For twenty years, from ages 38 to 59, he stayed mainly at his estate in the Bordeaux region along the Dordogne River, and wrote essays. He came close to death in a riding accident, weathered various occurrences of plague (though the love of a lifetime, La Boétie, was taken), and was victim of various ailments that could have been alleviated today but which eventually killed him. Importantly, he lived through the period of time known as The Saint Bartholomew Wars, which was recently cited in a book on modern counter-insurgency as an example of one of the longest and most consequential non-state religion-based internecine conflicts characterized by extreme violence, bloodshed and carnage: Catholics on Protestants. It led Montaigne to write, “There is no hostility that exceeds Christian hostility.” And yet Montaigne managed to maintain a sense of proportion and breadth of perspective that seems positively Zen in this day and age. He was liked and admired, was elected mayor of his village without seeking office, his writings were collected by the king and twittered over in the boudoirs of all France.
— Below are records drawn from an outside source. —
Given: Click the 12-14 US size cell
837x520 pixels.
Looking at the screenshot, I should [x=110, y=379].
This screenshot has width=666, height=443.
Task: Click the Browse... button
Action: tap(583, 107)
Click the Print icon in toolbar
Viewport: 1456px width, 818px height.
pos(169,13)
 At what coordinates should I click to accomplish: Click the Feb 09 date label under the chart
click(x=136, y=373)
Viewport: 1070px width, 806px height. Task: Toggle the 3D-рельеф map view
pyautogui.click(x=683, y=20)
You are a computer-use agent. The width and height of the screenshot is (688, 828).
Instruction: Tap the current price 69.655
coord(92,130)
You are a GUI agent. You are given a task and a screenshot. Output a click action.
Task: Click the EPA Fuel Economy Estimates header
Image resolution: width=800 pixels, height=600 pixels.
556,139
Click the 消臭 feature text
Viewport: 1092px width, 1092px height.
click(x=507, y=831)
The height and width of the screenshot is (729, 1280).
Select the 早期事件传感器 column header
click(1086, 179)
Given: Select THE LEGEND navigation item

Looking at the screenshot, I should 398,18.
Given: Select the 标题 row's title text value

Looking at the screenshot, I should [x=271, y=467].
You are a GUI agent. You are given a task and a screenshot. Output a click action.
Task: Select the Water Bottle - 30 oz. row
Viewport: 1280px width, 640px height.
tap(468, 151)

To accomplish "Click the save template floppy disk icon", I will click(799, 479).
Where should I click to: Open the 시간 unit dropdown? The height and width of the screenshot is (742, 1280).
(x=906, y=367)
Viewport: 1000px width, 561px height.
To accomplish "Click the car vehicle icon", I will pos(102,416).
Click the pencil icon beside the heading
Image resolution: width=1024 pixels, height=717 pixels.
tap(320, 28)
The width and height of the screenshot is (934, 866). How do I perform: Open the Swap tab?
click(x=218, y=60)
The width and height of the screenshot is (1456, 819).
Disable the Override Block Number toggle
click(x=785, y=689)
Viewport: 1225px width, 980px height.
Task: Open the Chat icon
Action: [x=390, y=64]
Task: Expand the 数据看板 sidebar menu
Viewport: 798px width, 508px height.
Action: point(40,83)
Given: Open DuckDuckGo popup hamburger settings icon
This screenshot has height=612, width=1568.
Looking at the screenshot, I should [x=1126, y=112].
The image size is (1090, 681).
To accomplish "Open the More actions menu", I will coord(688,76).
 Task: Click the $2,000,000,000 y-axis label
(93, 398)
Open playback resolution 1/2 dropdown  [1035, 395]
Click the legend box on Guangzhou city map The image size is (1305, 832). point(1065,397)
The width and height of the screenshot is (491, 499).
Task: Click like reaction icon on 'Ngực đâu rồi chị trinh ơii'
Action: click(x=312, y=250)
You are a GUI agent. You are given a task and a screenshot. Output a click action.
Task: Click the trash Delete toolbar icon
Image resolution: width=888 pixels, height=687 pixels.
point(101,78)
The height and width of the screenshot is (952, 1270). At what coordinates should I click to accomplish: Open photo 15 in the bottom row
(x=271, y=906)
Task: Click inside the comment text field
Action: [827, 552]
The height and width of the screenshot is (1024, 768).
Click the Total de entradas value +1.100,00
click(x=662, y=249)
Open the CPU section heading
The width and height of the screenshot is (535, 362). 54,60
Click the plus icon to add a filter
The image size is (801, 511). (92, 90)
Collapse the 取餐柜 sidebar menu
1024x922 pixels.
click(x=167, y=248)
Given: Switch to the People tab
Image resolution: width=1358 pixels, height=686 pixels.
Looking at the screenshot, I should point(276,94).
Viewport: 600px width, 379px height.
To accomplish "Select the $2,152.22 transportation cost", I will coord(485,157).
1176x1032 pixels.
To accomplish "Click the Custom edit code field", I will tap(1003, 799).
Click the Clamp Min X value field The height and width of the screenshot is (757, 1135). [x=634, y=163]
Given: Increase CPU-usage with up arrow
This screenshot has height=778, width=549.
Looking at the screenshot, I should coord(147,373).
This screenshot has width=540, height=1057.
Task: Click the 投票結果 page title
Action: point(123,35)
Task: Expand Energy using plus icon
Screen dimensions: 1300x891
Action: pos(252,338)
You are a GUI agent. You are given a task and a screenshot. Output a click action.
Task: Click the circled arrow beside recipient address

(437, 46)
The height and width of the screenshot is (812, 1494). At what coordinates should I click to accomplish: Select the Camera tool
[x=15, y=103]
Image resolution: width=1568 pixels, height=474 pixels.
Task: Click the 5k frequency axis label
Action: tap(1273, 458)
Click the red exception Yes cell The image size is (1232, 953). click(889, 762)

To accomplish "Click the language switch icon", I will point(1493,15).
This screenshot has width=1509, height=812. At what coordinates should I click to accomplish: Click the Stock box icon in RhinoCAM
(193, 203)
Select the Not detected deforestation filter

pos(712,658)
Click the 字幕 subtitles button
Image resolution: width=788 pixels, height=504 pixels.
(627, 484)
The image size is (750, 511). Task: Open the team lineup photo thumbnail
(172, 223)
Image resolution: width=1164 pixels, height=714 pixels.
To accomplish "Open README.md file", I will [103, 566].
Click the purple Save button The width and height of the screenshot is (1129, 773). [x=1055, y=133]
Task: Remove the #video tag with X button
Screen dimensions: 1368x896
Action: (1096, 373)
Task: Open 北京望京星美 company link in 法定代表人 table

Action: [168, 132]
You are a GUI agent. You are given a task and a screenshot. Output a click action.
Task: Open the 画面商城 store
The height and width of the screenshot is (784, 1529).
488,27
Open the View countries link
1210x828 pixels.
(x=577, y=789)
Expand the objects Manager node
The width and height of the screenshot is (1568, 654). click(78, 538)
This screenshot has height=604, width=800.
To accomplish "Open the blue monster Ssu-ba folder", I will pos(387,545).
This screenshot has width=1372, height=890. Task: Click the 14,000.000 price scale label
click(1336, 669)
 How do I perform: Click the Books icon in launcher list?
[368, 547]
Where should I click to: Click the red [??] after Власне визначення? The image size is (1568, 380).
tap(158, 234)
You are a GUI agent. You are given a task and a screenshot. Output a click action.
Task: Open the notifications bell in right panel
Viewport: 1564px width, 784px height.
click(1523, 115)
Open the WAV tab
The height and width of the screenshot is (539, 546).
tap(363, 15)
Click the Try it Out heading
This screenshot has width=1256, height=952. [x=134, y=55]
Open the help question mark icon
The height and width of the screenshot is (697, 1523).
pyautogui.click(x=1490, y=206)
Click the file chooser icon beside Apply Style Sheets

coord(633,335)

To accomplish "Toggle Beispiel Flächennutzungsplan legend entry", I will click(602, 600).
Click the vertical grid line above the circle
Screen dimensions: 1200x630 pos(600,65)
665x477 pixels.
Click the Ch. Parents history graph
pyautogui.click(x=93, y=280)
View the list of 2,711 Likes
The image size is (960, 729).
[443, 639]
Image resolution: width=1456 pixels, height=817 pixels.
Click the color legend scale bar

Montaigne had a fascination with pragmatic schools of philosophy like Stoicism, Epicureanism, and Skepticism. All these schools had the same aim: to achieve a way of living known as "happiness," "joy," or "human flourishing" (from the Greek eudaimonia). The schools agreed that the best path to eudaimonia was ataraxia, which can be translated as "imperturbability" or "freedom from anxiety." (Does this not sound like Buddhism to you?) It appears a key to living well, fully, and without regret is cultivating mindfulness:
A person who does not sleepwalk through the world…is freed to respond to situations in the right way, without hesitation—as if they were questions asked all of a sudden, as Epictetus puts it. A violent attack, a quarrel, the loss of a friend: all these are demands barked at you by life, as by a schoolteacher trying to catch you not paying attention in class. Even a moment of boredom is such a question. Whatever happens, however unforeseen it is, you should be able to respond in a suitable way. This is why, for Montaigne, learning to live “appropriately” (à propos) is the “great and glorious masterpiece” of human life. (pp. 111-112)
But I haven’t yet said what it is about this book that makes me convinced there is no better time to introduce Montaigne into the mainstream. It is Sarah Bakewell’s handling of the material, in which she proves herself a fascinating conversationalist and careful historian. In lesser hands, the material could have seemed distant at best. But Bakewell allows Montaigne himself to shine: his work seems as amusing and fresh as a friend declaiming over a glass of wine—red wine, white wine—you never know with Michel. I haven’t yet read Montaigne’s Essays, but I certainly intend to now. It seems a pity to leave Montaigne to experts. More than that, who couldn’t use a clever best friend? I relished the background and erudition Bakewell brought to the picnic. Every page was a delight.